With lowering property tax being the main issue facing this legislative session, some senators have proposed the idea of solving the solution by taxing some junk food and bottles of water.

“Taxing working Nebraskans and making their grocery bills more expensive by taxing food, pop, candy, bottled water, is not the answer that is reverse Robin Hood,” Gov. Pete Ricketts said.

Currently, the state of Nebraska is one of 32 other states that do not tax food.

Opponents believe this will hurt low–income families throughout Nebraska, but according to Sen. Tom Briese who introduced the bill, he says there is no intention of hurting any Nebraskans.

“Well we’re not talking about groceries here, we are talking about candy, talking about pop, talking about bottled water. We’re not talking about groceries, this does not have an adverse negative effect on low-income Nebraskans,” Sen. Tom Briese of Albion said.

The details inside this bill of what groceries are and are not taxed according to grocers are very complicated. Which has worried some grocers throughout the state on making a mistake taxing the wrong items.

“We in grocery stores have between 40,000 and 50,000 items in a typical grocery store, we believe we would have to read approximately 30,000 labels to determine what is and what is not taxable,” Kathy Siefken the NGIA Executive Director said.

According to the revenue committee, it could be just one part of a package of bills that would provide $570 million worth of property tax relief.
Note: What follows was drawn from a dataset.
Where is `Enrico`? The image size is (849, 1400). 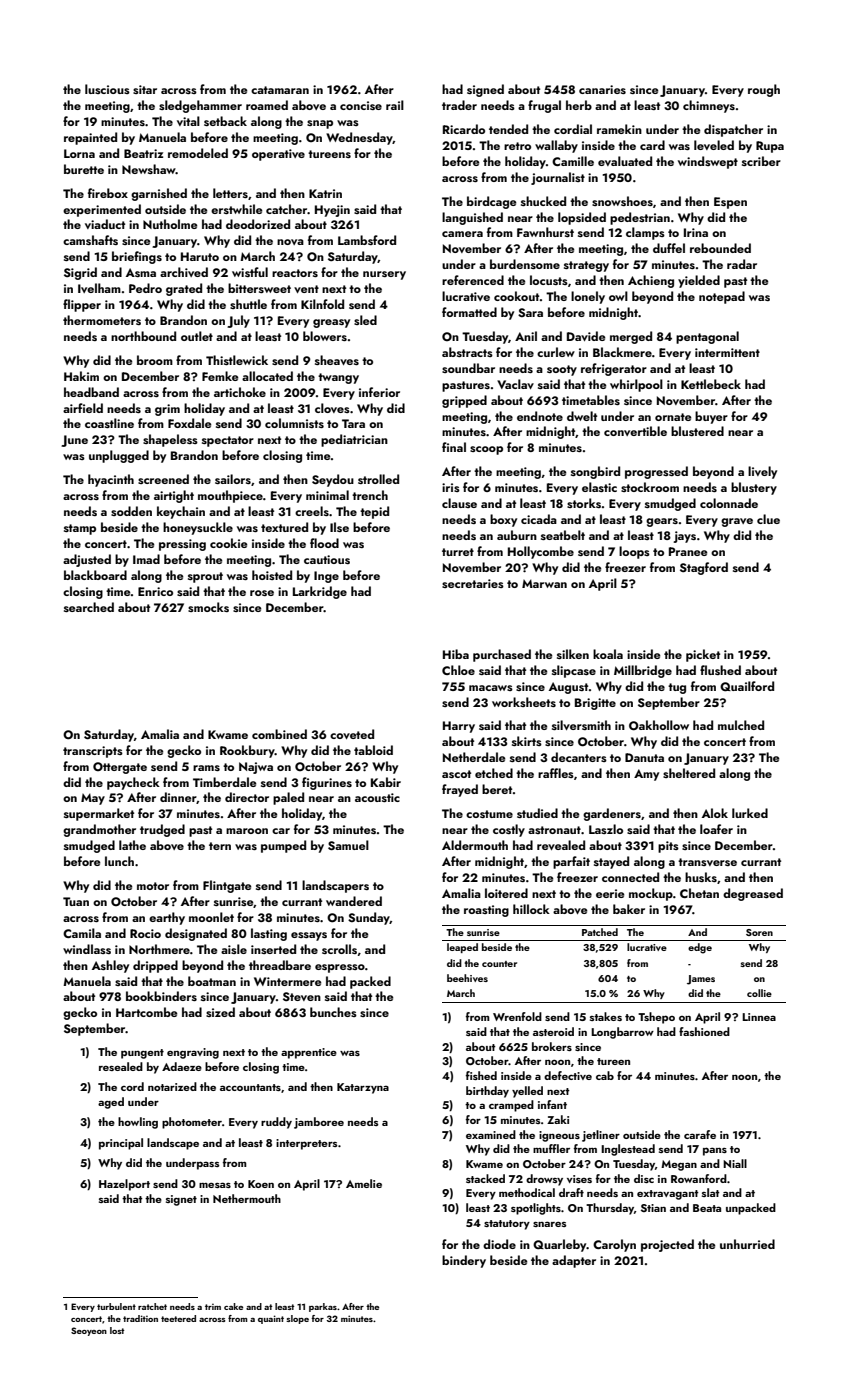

While Governor Ricketts wants to make major cuts to the state’s budget to offset the Nebraska property tax problem.

Some state senators don’t believe it’s the right way to solve the tax issue.

“The only responsible way delivering meaningful and substantial property tax relief is to access other revenue sources. It’s irresponsible to suggest that we can slash and burn our way to the property tax relief Nebraska deserve,” Sen. Tom Briese added.

The Nebraska legislature’s revenue committee is planning on meeting later this month to debate how they will solve the problem of property tax relief.